Professionally he's struggling to come up with a sales idea that will please
both his boss (Shelley Berman) – whose own dismal ideas include giving away
free plastic sporrans – and their client (Jack Watson), a no-nonsense Scot.
Privately he's having to deal with his wife Liz (Judy Cornwell) joining a
‘Clean Up TV’ crusade presided over by the local Vicar (Dinsdale Landen). The
Vicar happens to have lascivious designs
on Liz, and their kleptomaniac son (Garry Miller) who, spurred by a TV play
entitled ‘The Fetish’, has developed hobbies that include purloining the
panties of the family’s string of au pairs (among them Julie Ege), which he squirrels
away between the pages of his stamp album.
Every Home Should
Have One
was produced by Ned Sherrin (also producer on such big screen rib-ticklers as The Virgin Soldiers and Frankie Howerd's
ribald Up trilogy) and directed by
Jim Clark (who two years on helmed Rentadick
– also produced by Sherrin and featuring Ege – but was better known for his
skills in the editing room; he scooped the Oscar for his work on The Killing Fields and brought his
expertise to The Mission, Charade, Agatha, Marathon Man and
Brosnan Bond thriller The World is Not
Enough, to name but a few).
Feldman's
garish couture might have dated the film a shade, but there’s still a lot of
fun to be found here, the plenteous smiles – it seldom evokes belly laughs –
proportionate, I’d suggest, to how much you like Feldman. He certainly had a Marmite
effect on audiences. For this writer's money, regardless of the fine assembly
of players backing him up (beyond those already namechecked there are terrific
turns from Francis de la Tour, Penelope Keith, Patrick Cargill, and an
uncredited Alan Bennett), Feldman is the crazy-glue who holds the movie
together. He effortlessly steals the show, at his most amusing in a clutch of Billy Liar-esque fantasy sequences which
pitch him into a horror film (as a voracious vampire), a black-and-white silent
movie, a sepia-tinted peepshow loop, a Swedish arthouse film and a zany
animation (graphics courtesy of Richard Williams, later-to-be titles animator
on several Pink Panther movies and
animation director on Who Framed Roger
Rabbit).
Network's
Blu-Ray release comes highly recommended, delivering a colourful 1.66:1
presentation of the film with nary a trace of grain, its picture so clean that your eye is frequently
distracted by faddish 70s set dressing (such as the toy Captain Scarlet vehicle on the sideboard in the Brown household)
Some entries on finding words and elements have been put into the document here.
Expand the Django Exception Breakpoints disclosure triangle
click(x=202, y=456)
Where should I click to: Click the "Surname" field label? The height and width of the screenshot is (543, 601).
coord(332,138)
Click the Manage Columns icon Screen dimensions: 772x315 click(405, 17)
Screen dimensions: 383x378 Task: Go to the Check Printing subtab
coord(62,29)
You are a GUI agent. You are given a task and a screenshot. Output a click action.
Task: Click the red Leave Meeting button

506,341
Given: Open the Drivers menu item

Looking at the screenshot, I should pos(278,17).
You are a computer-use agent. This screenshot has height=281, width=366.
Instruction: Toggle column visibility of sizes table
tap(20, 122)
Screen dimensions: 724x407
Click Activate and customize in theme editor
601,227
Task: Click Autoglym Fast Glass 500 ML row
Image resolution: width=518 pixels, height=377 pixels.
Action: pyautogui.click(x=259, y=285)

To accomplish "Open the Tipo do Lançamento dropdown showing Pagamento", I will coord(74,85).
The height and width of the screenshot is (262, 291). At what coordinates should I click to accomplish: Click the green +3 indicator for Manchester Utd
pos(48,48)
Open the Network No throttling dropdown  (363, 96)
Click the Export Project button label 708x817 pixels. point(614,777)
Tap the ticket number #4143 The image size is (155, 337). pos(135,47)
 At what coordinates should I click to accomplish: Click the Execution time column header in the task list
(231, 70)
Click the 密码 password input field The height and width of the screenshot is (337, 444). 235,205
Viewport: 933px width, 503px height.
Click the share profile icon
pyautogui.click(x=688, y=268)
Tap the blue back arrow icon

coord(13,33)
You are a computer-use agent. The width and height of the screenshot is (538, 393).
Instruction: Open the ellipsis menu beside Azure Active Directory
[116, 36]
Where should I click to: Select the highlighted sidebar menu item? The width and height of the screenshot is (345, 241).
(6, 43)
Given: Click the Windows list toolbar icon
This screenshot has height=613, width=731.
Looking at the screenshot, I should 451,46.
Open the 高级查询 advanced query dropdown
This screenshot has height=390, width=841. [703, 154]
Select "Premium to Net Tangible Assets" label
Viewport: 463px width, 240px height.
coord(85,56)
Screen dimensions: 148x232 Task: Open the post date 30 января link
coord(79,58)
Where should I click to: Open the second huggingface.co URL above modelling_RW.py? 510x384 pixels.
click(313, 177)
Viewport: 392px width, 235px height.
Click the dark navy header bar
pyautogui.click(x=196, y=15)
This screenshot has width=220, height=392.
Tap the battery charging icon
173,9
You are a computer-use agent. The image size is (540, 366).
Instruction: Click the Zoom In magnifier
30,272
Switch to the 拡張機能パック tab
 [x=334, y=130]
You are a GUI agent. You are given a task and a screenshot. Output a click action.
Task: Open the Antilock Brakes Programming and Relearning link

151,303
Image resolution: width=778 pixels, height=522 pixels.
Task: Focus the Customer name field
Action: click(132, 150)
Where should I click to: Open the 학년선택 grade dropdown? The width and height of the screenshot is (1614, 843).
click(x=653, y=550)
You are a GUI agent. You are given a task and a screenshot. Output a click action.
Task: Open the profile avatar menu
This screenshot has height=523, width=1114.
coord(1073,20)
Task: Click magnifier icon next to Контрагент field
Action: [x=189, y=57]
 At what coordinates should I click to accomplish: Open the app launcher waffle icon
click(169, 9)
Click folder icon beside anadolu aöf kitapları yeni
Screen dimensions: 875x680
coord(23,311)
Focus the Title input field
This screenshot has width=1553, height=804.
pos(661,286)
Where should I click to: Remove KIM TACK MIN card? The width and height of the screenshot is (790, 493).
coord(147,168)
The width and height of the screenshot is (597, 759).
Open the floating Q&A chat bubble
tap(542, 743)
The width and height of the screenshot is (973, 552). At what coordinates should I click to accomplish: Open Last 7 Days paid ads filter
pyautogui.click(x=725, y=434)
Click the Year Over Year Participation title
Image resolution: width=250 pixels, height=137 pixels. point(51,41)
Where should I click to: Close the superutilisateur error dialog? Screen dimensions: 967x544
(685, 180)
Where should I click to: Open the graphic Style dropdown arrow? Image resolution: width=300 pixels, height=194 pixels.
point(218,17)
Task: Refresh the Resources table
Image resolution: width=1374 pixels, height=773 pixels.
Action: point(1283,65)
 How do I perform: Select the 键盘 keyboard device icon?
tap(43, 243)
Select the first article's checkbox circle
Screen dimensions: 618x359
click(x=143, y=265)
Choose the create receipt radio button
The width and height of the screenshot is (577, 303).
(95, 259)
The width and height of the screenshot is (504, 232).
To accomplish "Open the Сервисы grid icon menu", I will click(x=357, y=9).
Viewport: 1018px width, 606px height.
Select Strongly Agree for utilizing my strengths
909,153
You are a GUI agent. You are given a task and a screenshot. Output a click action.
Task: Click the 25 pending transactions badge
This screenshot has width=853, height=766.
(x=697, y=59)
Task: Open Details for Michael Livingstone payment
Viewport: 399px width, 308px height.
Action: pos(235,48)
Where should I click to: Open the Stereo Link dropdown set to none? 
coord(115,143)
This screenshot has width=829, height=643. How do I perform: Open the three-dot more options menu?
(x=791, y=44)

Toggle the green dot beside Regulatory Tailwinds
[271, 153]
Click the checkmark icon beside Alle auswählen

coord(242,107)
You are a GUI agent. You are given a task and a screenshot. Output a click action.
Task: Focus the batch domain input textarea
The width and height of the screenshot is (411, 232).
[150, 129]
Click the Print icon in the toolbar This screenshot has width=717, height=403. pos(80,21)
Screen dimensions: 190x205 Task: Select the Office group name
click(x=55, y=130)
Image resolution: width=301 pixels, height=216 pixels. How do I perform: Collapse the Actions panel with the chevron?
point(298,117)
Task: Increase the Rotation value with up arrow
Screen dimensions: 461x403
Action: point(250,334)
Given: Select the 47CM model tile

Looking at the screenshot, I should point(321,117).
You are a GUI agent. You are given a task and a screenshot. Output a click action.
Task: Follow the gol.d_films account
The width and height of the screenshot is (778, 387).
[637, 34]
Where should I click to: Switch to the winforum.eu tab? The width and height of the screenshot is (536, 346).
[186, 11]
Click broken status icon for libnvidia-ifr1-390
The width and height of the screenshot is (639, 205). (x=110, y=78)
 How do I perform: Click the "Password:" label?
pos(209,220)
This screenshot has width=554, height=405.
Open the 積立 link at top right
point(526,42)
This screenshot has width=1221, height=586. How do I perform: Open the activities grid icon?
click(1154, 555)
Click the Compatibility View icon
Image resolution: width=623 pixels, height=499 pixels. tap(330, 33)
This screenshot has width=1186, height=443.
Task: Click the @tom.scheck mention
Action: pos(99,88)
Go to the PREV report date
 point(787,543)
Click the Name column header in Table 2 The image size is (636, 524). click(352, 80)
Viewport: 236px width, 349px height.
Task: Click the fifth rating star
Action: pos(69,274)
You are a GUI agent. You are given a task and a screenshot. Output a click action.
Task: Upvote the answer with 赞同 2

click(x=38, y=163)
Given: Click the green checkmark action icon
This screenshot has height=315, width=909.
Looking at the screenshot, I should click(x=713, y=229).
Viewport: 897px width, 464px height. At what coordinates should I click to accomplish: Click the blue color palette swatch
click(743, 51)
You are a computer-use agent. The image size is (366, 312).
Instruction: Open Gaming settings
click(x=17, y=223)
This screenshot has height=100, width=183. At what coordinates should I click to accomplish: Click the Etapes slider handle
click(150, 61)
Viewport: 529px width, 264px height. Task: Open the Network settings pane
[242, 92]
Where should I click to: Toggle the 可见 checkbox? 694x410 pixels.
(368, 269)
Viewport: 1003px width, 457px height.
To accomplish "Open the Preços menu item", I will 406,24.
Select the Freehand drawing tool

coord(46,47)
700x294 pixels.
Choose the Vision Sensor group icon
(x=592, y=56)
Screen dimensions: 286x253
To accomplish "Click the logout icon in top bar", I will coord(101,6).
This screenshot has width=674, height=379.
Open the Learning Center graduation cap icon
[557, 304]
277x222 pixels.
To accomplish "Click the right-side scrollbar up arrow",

and minutiae like the nicotine stains on Feldman's fingers. The bonus materials
comprise an image gallery (which collects together a selection of lobby cards
and poster art), a trailer, a sans-subtitles replay of the Feldman/Ege arthouse
movie sketch and some original release promotional material in PDF format. Also
available on standard definition DVD.